Possibly related issue?: R32.7.1 / 4.9.253-rt168 : INFO: possible circular locking dependency detected (nvpmodel: all_q_mutex + &hp->lock) - #8 by SiarheiLiakh

Hi @DaveYYY do you have an update on the investigation on your side?

Thanks

Hi @DaveYYY @suhash

Are you investigating this issue at NVidia?

Hi,

Sorry for combing back months after. We’ve been flooded with JetPack 6 issues recently.

As you said earlier that you cannot stay at 4.6.2 because of the new Hynix DRAM chips, I’m assuming that you don’t need new features other than the PCN change; therefore, can you please try the pre-built RT kernel on our APT server?

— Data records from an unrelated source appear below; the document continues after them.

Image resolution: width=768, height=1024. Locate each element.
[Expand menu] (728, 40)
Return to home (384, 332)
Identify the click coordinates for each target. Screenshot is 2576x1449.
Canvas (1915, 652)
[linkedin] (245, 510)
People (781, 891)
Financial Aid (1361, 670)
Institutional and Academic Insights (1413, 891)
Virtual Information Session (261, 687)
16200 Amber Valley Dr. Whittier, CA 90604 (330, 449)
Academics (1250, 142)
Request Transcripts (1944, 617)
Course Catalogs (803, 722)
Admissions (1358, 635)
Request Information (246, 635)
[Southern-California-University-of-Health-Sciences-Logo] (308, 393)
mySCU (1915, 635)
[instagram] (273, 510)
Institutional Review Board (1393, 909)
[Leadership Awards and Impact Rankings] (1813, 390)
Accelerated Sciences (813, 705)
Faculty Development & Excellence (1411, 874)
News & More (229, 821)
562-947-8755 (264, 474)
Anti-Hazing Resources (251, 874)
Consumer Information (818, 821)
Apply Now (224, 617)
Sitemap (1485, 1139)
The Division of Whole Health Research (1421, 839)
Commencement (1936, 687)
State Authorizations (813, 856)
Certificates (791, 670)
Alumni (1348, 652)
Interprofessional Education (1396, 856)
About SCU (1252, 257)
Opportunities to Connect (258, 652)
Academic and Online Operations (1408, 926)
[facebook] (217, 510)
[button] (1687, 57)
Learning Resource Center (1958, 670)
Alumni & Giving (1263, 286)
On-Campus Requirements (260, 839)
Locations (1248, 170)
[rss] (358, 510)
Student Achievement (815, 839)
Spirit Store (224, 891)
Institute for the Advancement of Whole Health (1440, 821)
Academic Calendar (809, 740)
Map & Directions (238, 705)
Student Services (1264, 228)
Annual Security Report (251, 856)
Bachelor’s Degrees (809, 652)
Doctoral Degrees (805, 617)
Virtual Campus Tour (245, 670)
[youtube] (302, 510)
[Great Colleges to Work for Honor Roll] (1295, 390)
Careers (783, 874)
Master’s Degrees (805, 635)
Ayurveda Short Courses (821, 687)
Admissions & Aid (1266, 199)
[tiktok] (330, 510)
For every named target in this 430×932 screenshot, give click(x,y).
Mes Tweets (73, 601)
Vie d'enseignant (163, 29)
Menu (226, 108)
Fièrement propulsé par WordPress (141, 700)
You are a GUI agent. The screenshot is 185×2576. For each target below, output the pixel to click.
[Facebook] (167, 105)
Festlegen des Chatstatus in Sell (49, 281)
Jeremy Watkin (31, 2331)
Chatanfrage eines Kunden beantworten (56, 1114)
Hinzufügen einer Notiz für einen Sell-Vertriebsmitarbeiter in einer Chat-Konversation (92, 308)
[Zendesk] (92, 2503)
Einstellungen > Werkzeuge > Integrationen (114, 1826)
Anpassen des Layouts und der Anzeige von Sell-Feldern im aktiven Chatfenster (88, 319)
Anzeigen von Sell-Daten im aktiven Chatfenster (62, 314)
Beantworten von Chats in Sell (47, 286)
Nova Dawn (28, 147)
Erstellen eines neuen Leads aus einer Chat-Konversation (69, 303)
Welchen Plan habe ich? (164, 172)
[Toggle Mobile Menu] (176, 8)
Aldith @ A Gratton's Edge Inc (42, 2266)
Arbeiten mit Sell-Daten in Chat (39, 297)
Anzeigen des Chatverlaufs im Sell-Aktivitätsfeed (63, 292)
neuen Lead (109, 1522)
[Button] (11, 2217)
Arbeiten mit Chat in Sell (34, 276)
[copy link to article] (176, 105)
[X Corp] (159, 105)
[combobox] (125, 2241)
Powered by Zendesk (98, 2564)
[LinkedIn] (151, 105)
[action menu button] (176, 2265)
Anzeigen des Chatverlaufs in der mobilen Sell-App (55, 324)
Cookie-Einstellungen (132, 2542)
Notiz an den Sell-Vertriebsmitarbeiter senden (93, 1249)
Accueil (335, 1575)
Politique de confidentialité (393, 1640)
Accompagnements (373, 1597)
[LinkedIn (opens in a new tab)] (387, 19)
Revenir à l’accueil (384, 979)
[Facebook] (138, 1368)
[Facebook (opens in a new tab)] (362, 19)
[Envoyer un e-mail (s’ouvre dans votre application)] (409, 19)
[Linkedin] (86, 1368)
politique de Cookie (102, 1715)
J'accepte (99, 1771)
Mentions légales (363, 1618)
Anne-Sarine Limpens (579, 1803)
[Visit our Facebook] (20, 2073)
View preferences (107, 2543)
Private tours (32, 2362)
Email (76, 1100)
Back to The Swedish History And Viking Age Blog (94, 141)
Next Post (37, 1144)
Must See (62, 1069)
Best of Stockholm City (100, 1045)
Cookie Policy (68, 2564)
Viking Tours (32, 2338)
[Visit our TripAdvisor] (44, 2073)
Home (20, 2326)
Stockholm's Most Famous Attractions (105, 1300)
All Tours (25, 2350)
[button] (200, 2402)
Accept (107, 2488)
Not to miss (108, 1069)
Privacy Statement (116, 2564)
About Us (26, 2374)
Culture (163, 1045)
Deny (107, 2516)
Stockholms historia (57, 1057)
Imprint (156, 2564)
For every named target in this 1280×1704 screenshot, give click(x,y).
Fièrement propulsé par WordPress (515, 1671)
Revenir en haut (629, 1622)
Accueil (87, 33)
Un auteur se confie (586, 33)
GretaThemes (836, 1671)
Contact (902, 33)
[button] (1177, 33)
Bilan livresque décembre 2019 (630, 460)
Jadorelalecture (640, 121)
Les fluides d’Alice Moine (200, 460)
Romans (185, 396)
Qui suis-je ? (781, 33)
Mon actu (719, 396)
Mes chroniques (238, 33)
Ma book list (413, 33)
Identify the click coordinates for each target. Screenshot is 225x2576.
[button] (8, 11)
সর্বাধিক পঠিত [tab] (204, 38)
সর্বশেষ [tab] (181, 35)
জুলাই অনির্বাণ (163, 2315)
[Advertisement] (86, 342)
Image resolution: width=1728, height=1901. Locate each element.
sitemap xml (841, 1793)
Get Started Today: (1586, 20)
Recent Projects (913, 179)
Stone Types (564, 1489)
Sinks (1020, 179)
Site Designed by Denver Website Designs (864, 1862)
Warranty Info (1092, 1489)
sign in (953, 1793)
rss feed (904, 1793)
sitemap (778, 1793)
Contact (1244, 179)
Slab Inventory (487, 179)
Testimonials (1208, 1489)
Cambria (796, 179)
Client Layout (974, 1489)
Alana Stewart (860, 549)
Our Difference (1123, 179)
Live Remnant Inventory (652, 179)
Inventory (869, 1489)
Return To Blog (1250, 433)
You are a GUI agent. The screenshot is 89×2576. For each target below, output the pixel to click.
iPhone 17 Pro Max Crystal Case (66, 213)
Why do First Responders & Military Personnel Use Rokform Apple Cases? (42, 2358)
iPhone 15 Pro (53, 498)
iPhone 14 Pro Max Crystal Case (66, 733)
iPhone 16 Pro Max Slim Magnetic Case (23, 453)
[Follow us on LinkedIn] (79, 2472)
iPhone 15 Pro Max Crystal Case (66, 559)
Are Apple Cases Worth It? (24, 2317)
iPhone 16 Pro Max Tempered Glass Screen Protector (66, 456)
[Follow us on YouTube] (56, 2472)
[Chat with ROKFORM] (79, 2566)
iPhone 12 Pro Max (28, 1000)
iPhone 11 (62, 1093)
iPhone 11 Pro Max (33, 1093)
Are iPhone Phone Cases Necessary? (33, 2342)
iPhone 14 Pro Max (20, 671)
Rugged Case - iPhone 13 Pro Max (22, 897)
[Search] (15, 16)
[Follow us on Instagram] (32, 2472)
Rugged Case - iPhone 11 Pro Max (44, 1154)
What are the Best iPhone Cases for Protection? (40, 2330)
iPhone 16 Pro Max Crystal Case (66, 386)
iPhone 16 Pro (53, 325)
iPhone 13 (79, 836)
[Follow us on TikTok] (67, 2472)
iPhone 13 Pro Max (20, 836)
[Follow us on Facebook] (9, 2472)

I just checked that both nvidia-l4t-rt-kernel and nvidia-l4t-rt-kernel-headers still stay at 4.9.253-rt168-tegra, which is the same as what 4.6.1 uses.

Like flashing devices with the default kernel from 4.6.4, and then install the RT kernel as instructed in:
https://docs.nvidia.com/jetson/archives/l4t-archived/l4t-3274/index.html#page/Tegra%20Linux%20Driver%20Package%20Development%20Guide/kernel_custom.html#

It boots up successfully on both AGX Xavier and TX2 that are originally flashed with 4.6.4.

Issue is still present and totally reproducible on a TX2 dev kit. Dev kit was flashed with 4.6.4 using your GUI tools, then we applied the RT kernel as shown in this post.

After seven successful boot sequences, the eighth hangs as I’ve seen since this past September.

Issue is totally reproducible using Nvidia hardware, pre-built kernel, and flashing tools.

Please advise.

@DaveYYY please check this patch [PATCH] printk::syslog_print_all out label logbuf_unlock_irq by lfdmn · Pull Request #43 · OE4T/linux-tegra-4.9 · GitHub fixing an oupsy in printk.

It seems to solve the locks with dmseg (using syslog interface), smartctl and gdbserver that we have been having. I’ll run more thorough testing in the next few days.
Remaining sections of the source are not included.